"İçtihat Metni"
İtirazname No : 2016/117557
KARARI VEREN
YARGITAY DAİRESİ : 8. Ceza Dairesi
MAHKEMESİ :Ağır Ceza
SAYISI : 221-2
I. HUKUKİ SÜREÇ
Sanık ... hakkında infaz kurumuna veya tutukevine yasak eşya sokmak suçundan açılan kamu davasında yapılan yargılama sırasında eylemin uyuşturucu madde ticareti yapma suçunu oluşturabileceği gerekçesiyle Trabzon 3. Asliye Ceza Mahkemesince 29.09.2015 tarih ve 307-535 sayı ile verilen görevsizlik kararı üzerine dosyanın gönderildiği Trabzon 1. Ağır Ceza Mahkemesince 12.01.2016 tarih ve 221-2 sayı ile; sanığın, uyuşturucu madde ticareti yapma suçundan 5271 sayılı Ceza Muhakemesi Kanunu'nun 223/2-e maddesi uyarınca beraatine; infaz kurumuna veya tutukevine yasak eşya sokmak suçundan ise 5237 sayılı Türk Ceza Kanunu'nun 297/1-2. cümlesi, 62, 53 ve 54/1. maddeleri uyarınca 2 yıl 6 ay hapis cezası ile cezalandırılmasına, hak yoksunluğuna ve müsadereye karar verilmiştir.

* _Yazılı Alıştırma 1_: Kayıtlarda "This screenshot has height=526, width=1080." ifadesini içeren satırdan "Action: (x=509, y=284)" ifadesini içeren satıra kadar uzanan bölümü, iki uç satır da dahil olmak üzere, "Feedback" yerine "Support" koyarak ve başka hiçbir şeyi değiştirmeden düzenleyiniz. Yalnızca bu satırları veriniz.

* _Girdi Malzemesi_:
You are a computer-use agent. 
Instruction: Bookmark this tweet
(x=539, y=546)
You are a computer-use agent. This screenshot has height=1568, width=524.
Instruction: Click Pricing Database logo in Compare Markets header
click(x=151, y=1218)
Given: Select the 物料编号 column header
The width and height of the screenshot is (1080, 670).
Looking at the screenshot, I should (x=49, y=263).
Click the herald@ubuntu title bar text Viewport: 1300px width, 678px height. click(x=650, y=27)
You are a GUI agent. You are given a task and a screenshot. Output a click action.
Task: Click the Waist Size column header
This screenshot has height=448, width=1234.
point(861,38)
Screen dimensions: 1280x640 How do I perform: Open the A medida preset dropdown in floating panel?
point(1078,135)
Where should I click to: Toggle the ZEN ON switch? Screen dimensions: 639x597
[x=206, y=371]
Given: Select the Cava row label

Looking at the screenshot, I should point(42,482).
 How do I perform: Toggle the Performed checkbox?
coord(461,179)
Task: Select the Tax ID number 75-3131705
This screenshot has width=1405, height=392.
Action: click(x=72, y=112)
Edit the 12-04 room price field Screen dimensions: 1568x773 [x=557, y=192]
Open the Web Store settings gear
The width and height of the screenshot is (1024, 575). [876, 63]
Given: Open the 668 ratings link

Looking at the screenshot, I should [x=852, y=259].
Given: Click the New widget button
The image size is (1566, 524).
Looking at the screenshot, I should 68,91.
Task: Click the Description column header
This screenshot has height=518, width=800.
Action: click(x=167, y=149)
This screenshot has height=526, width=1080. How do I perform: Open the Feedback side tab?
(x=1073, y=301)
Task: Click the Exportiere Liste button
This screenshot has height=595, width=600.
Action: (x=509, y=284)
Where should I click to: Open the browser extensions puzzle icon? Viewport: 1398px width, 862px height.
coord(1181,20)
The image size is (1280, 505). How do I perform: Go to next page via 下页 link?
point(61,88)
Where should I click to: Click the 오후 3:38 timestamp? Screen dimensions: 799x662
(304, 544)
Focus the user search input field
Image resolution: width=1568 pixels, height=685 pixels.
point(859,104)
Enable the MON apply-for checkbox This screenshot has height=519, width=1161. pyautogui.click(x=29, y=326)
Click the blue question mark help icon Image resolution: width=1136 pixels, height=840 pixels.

* _Yazılı Alıştırma 2_: İçtihat metnine göre sanık, infaz kurumuna veya tutukevine yasak eşya sokmak suçundan ne kadar hapis cezasıyla cezalandırılmıştır?

* _Beklenen Çıktı 1_:
This screenshot has height=526, width=1080. How do I perform: Open the Support side tab?
(x=1073, y=301)
Task: Click the Exportiere Liste button
This screenshot has height=595, width=600.
Action: (x=509, y=284)

* _Beklenen Çıktı 2_: 2 yıl 6 ay hapis cezası.